The survey methods used in psychometric approaches do frequently address people's perceptions of multiple and qualitatively different hazards[3], but importantly, the results only record how people say they perceive and would respond to hazards, they are not backed up by evidence of action. Cultural theories (Douglas 1966, 1982; Dake 1991, 1992) explain behaviour in response to perceived risk as being mediated by the prevalent attitudes in the social groups to which they belong, but they do not address how the varied responses to perceived risk from individuals within those groups can be explained. Analyses of disasters and accidents (Turner 1976, 1978; Reason et al 2001, Perrow and Guillen 1990, Quarantelli 1995) have usually focussed at the organisational level on multiple perceptions of risk in relation to single, not several different, hazards.

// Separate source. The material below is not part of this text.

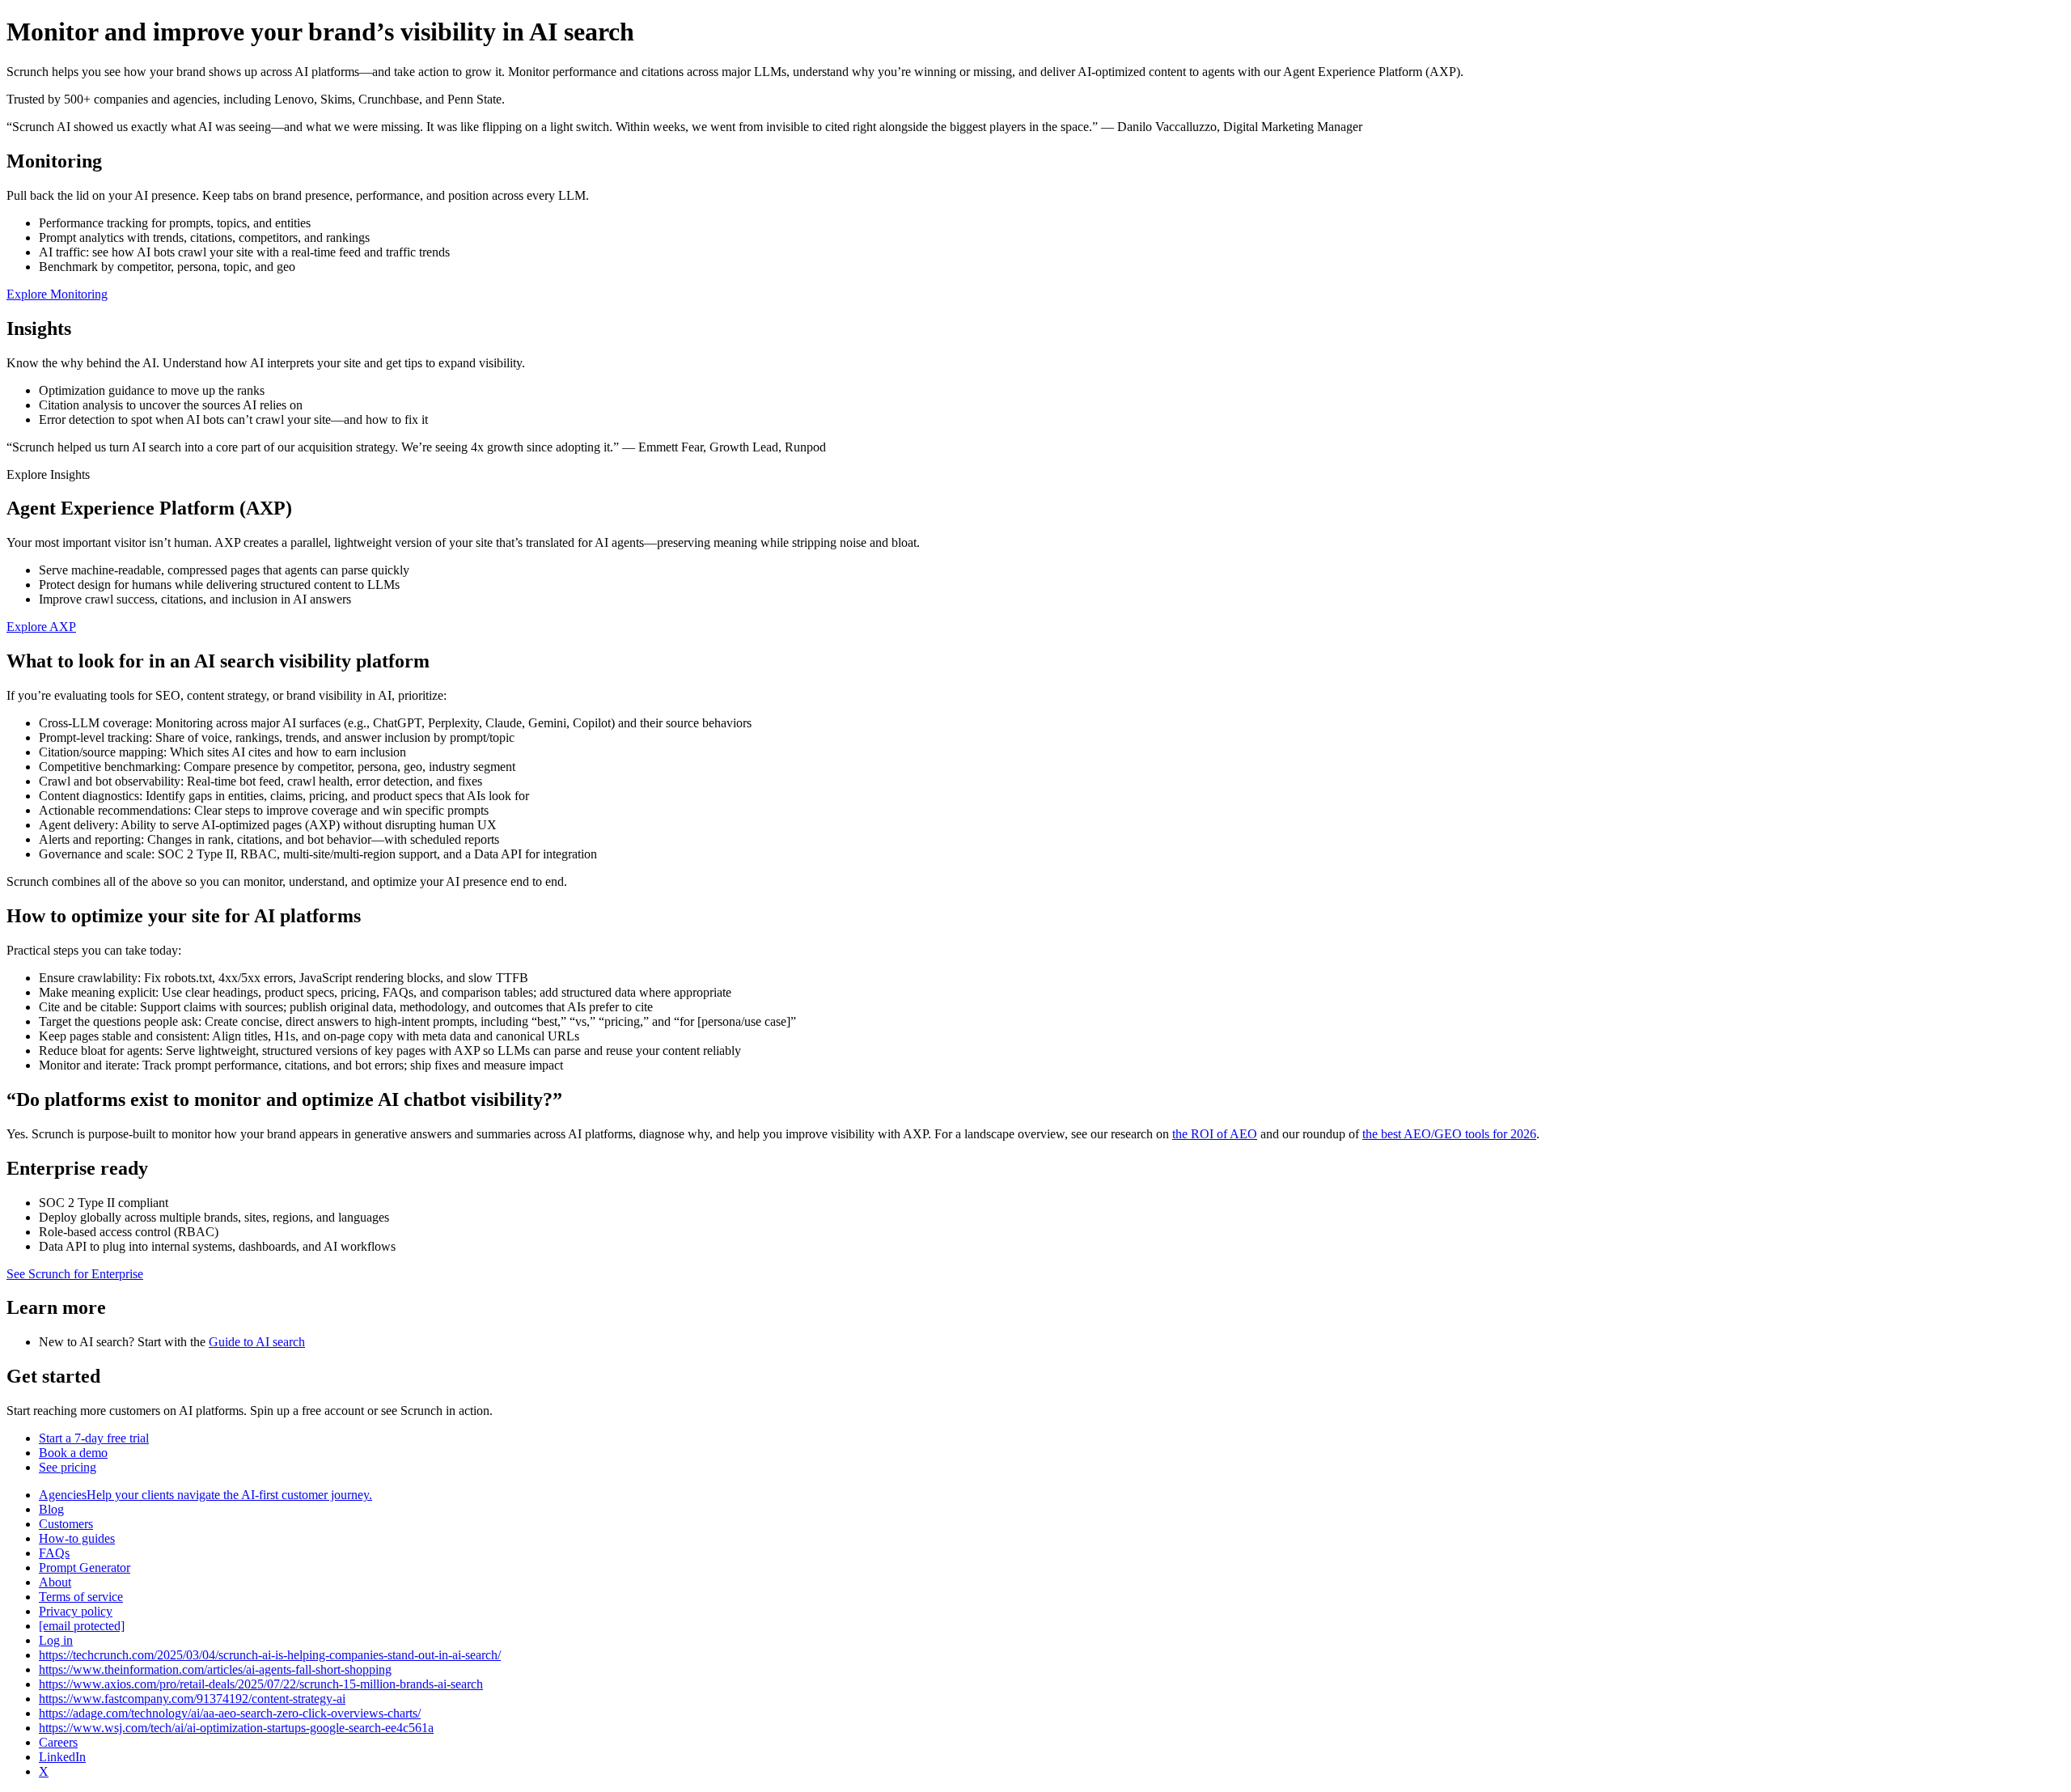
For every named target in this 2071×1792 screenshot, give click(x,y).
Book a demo (73, 1452)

The closest that mainstream literature on risk perception comes to addressing this issue, that people's perceptions of the risks in their environment vary in their salience and hence in the extent to which they generate action, is the social amplification/attenuation of risk framework (SARF) (Kasperson et al, 1988e). The key insight of the SARF approach is the notion of amplification and attenuation of risk perception, that the salience of a hazard may wax and wane according to external circumstances. This fits very well with ideas about perceptions of risk and their effect on decision making, explored by Bennett and Ferlie (1994), and Bennett (1996), on the basis of in-depth interviews collected during empirical research on the early years of HIV/AIDS crisis. These data suggested that at any particular moment, individuals were able to identify a number of actual or potential hazards which they perceived to have salience for them and/or others. However, the perceived magnitude of the risks posed by these hazards did not remain static, even for specific individuals. A hazard which, under one set of circumstances, had come to be perceived as overwhelmingly threatening (amplification), could, under a different set of circumstances, appear less urgent than other previously ignored or unrecognised risks, forcing revision of the first response (attenuation). Examples of such processes were demonstrated in the data collected, but as Bennett (1996) points out the research was not conducted to specifically investigate risk perception and all that could be concluded was that insufficient is known about the circumstances under which one perceived risk factor may take precedence over another.